Abstract
The immunodominant region of the human herpesvirus 8 (HHV-8), the antibody-binding site of glycoprotein K8.1A, was mapped to the N-terminal region by using overlapping peptides and a residue replacement method. The main epitope was located within residues 44 to 56 (GQVYQDWL----C). Based on this information, we developed an enzyme immunoassay to detect HHV-8 antibodies in human sera using a four-branch multiple antigenic peptide as the antigen. The sensitivity and specificity of the assay were 96 and 99.4%, respectively. This assay should be useful for population-based, epidemiological studies of HHV-8 infection.

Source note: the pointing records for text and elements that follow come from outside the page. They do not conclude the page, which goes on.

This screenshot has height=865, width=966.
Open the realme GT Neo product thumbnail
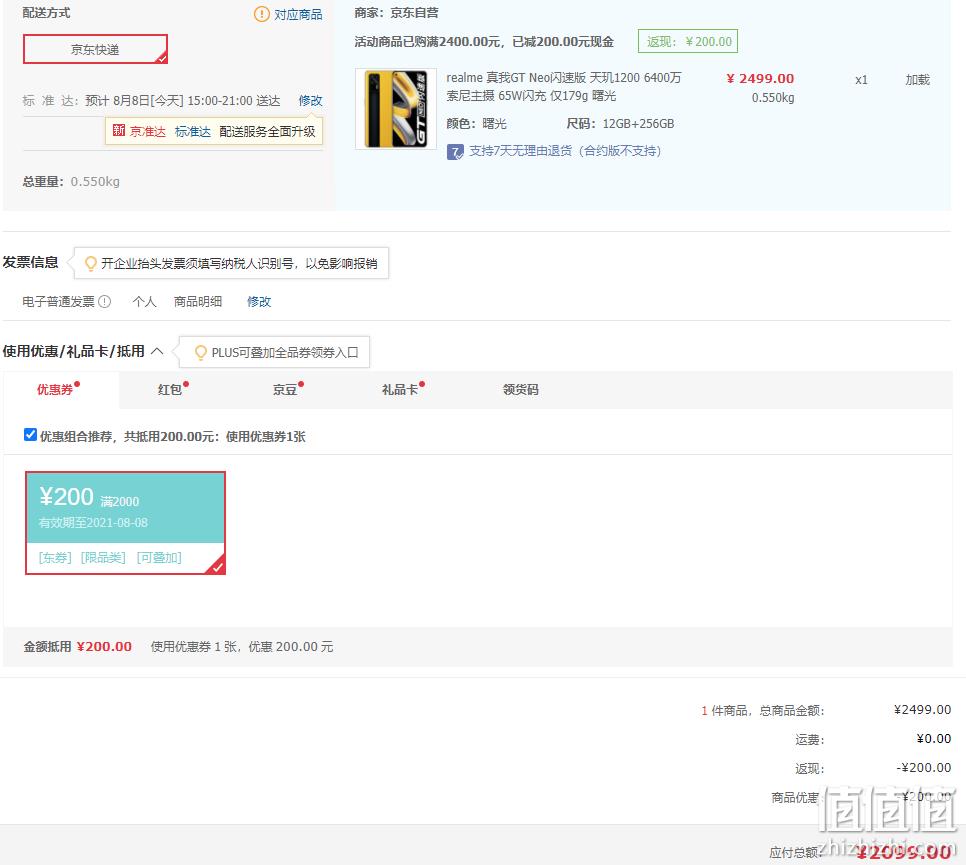coord(396,108)
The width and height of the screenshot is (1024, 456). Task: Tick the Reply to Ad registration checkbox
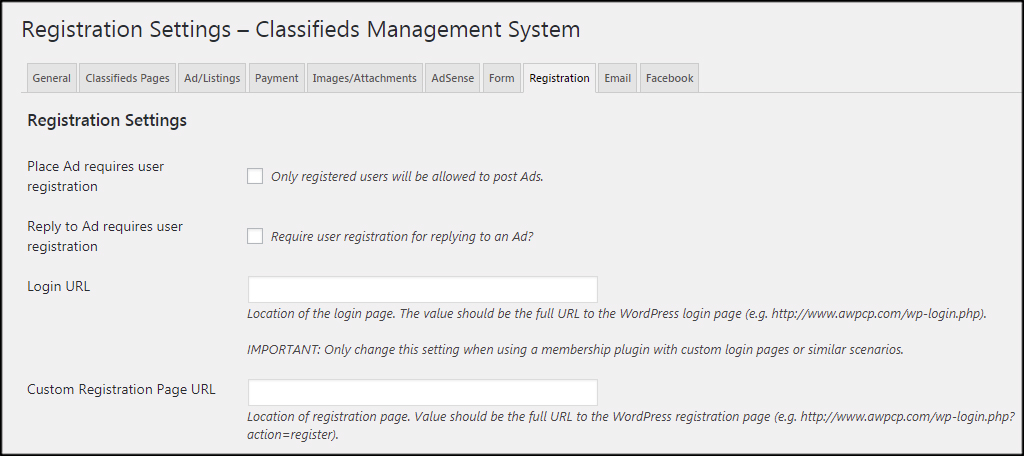click(x=255, y=236)
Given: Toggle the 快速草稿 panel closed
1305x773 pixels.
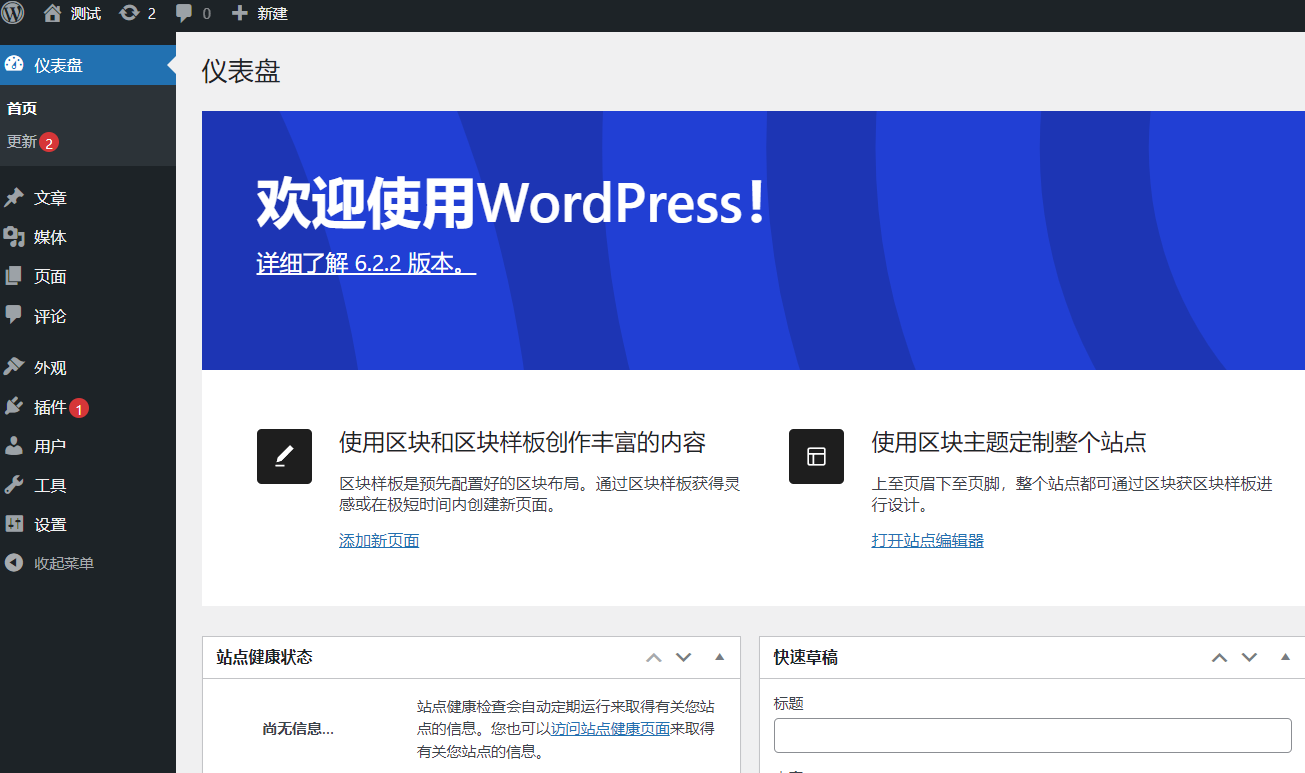Looking at the screenshot, I should [1285, 657].
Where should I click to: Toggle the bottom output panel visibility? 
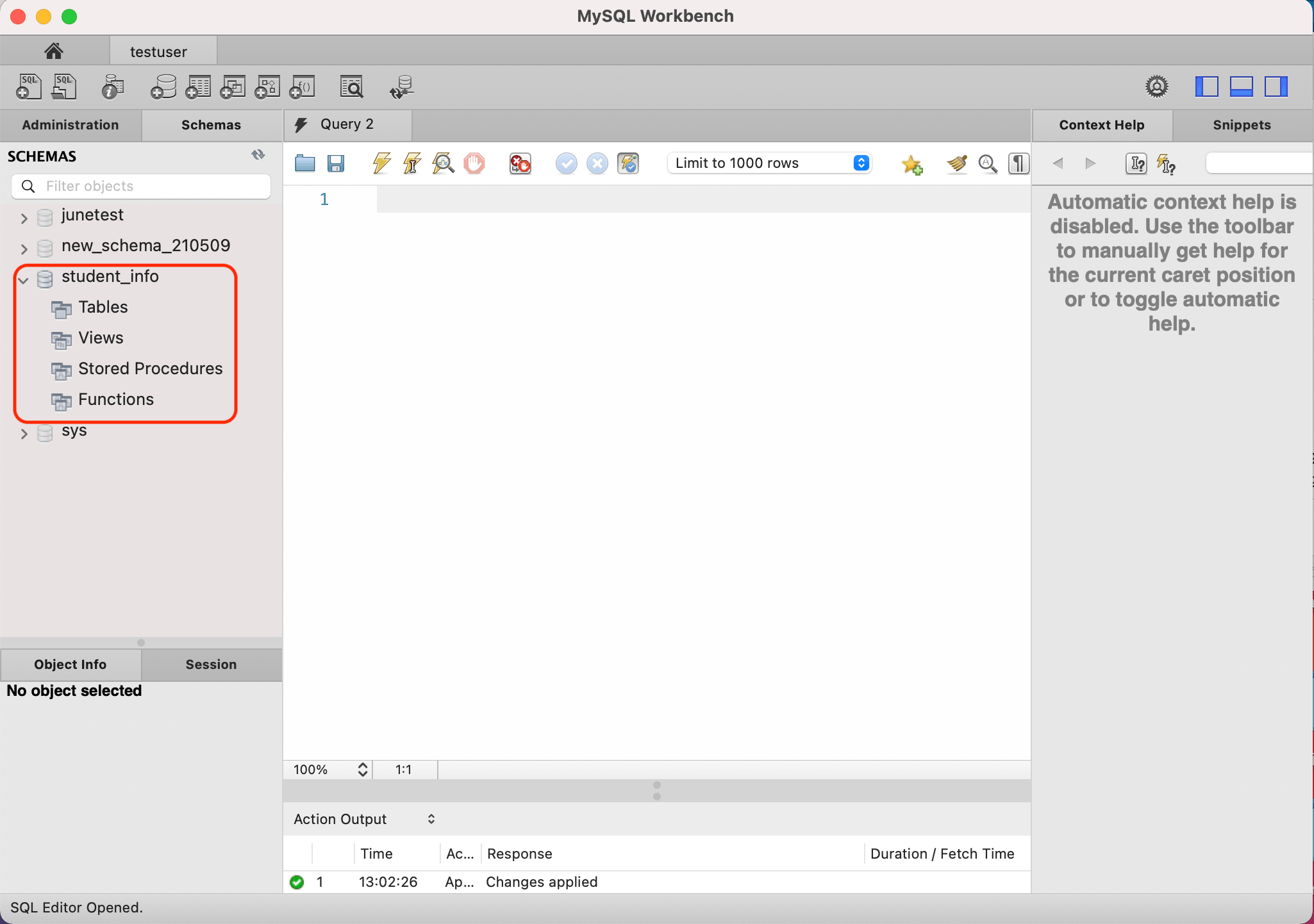coord(1241,87)
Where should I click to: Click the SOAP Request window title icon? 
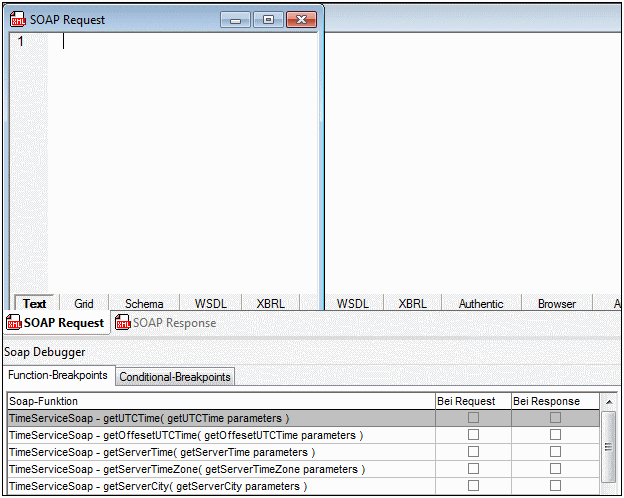[18, 19]
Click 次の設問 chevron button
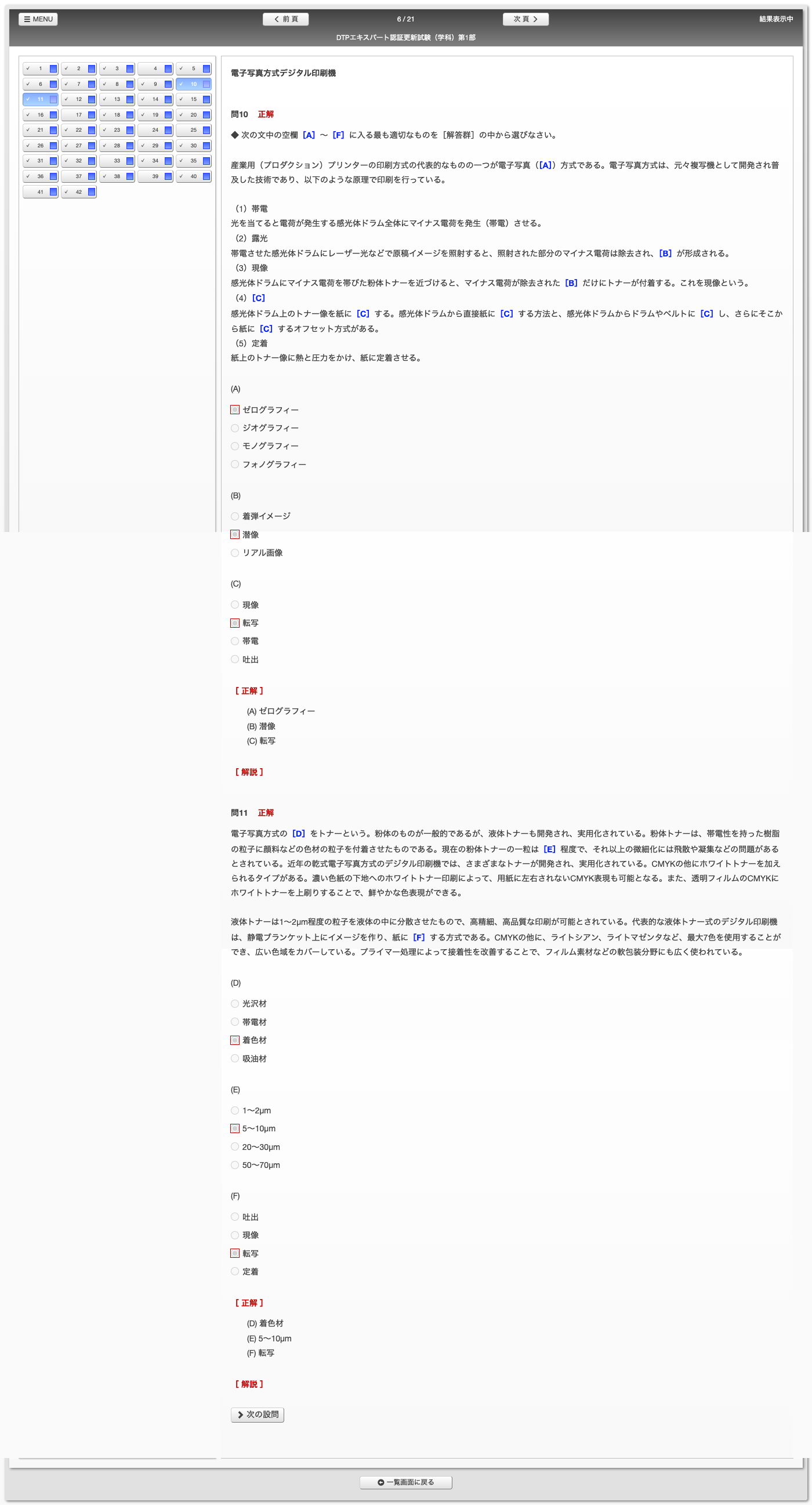This screenshot has width=812, height=1505. point(257,1414)
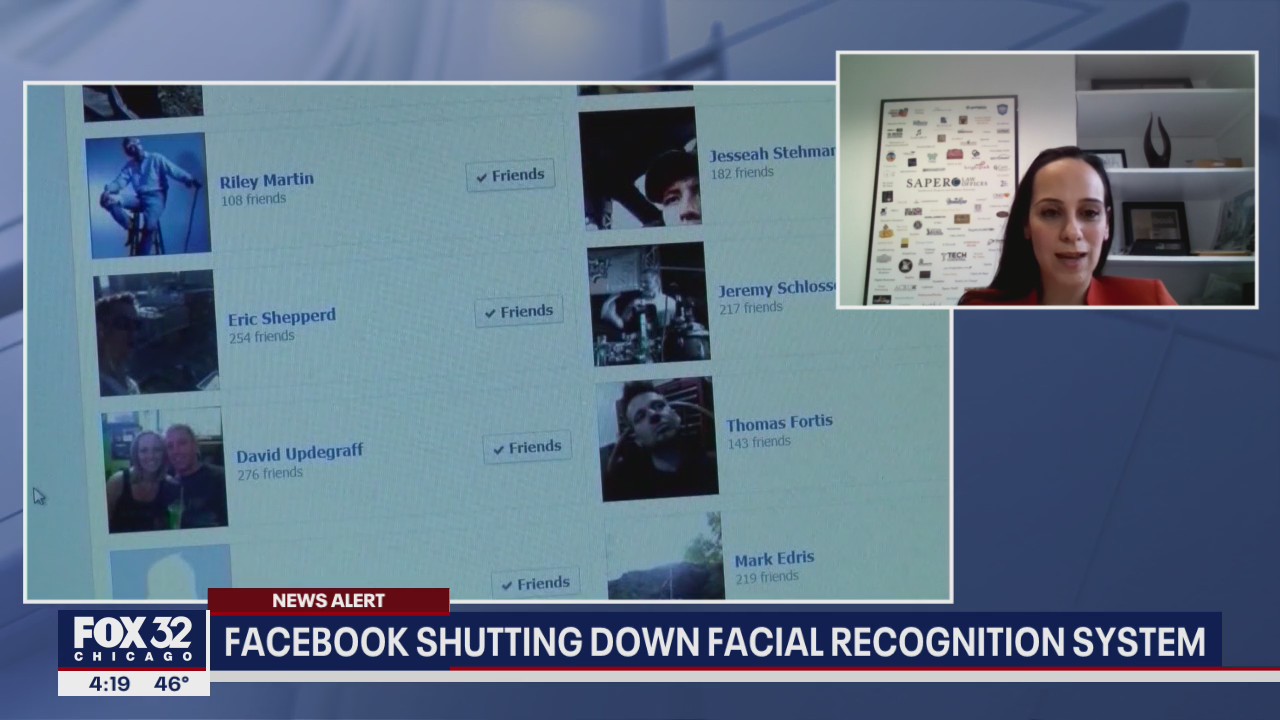Select the mouse cursor arrow on screen
1280x720 pixels.
pyautogui.click(x=39, y=496)
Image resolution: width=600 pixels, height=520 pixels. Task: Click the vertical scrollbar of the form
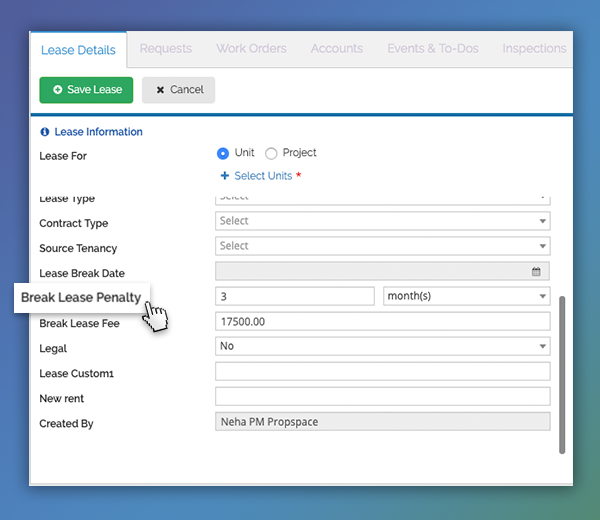[x=562, y=375]
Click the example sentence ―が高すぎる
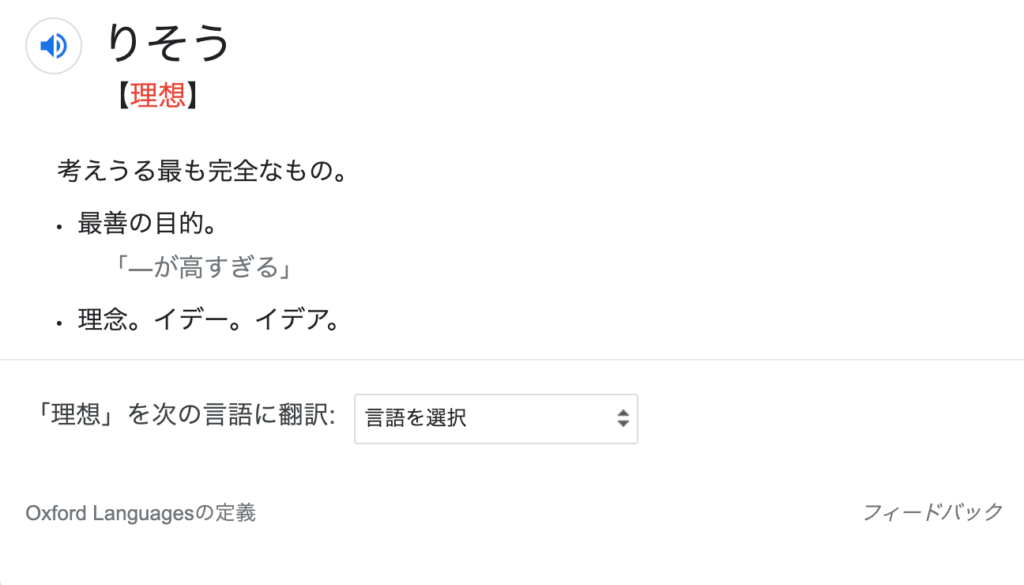This screenshot has height=585, width=1024. point(203,267)
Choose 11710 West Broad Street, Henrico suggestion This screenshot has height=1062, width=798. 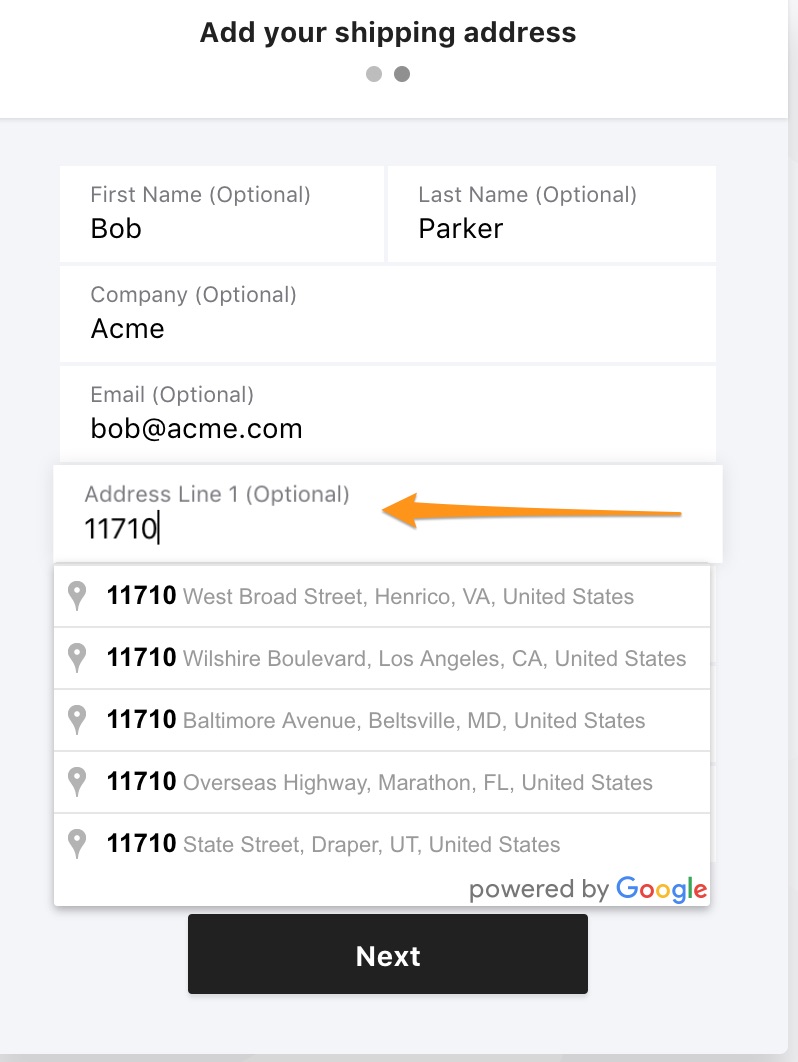coord(382,596)
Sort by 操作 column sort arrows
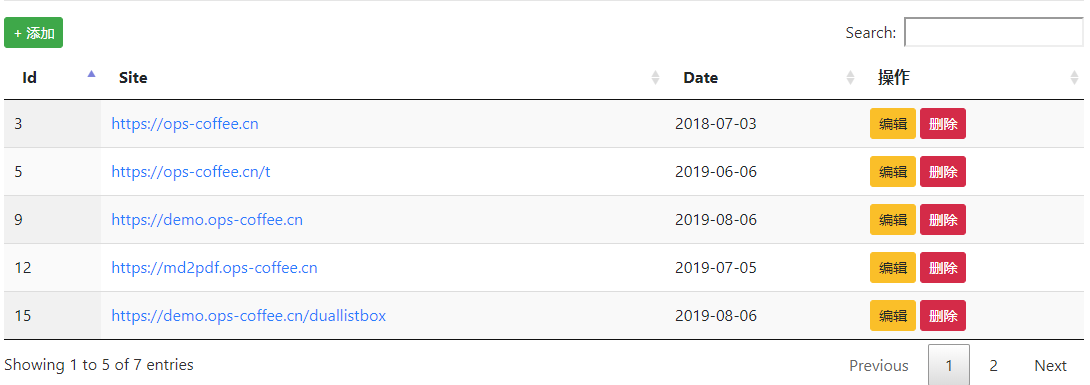1090x385 pixels. point(1075,78)
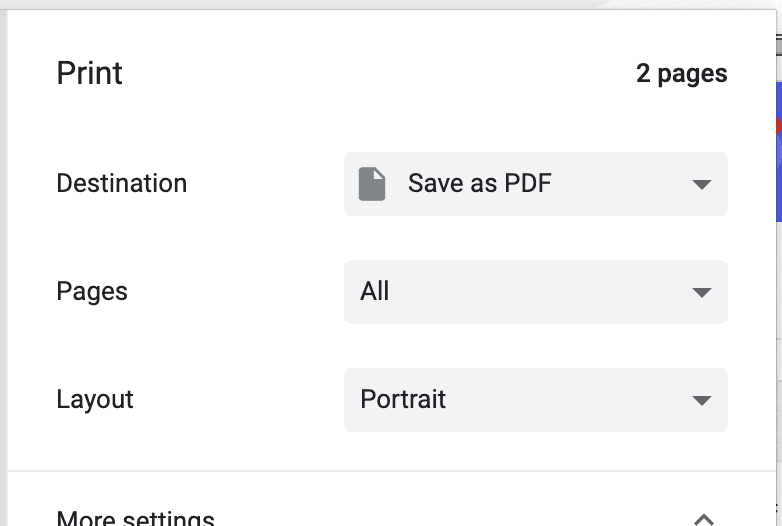Open the Pages dropdown arrow
The height and width of the screenshot is (526, 782).
[x=702, y=292]
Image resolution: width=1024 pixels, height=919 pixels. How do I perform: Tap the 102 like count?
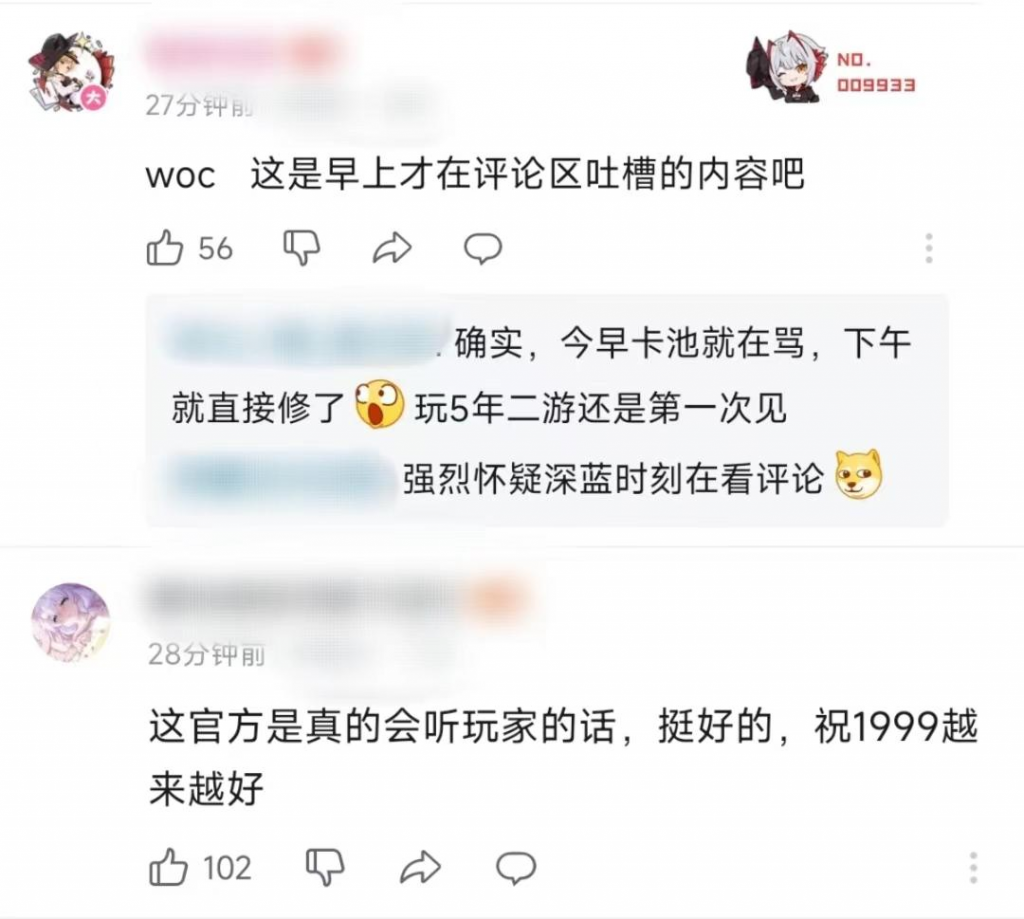227,868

Molecular and epidemiological studies have linked the newly identified gamma herpesvirus human herpesvirus 8 (HHV-8) to Kaposi's sarcoma (KS), body-cavity-based lymphoma, and multicentric Castleman's disease (2, 5, 8, 20, 24). However, the true prevalence of HHV-8 infection in the general population has yet to be determined because there is no “gold standard” diagnostic method. For example, the reported seroprevalence in studies of healthy U.S. blood donors ranged from 0 to 29%, depending on the assay used (1, 6, 11, 19, 22).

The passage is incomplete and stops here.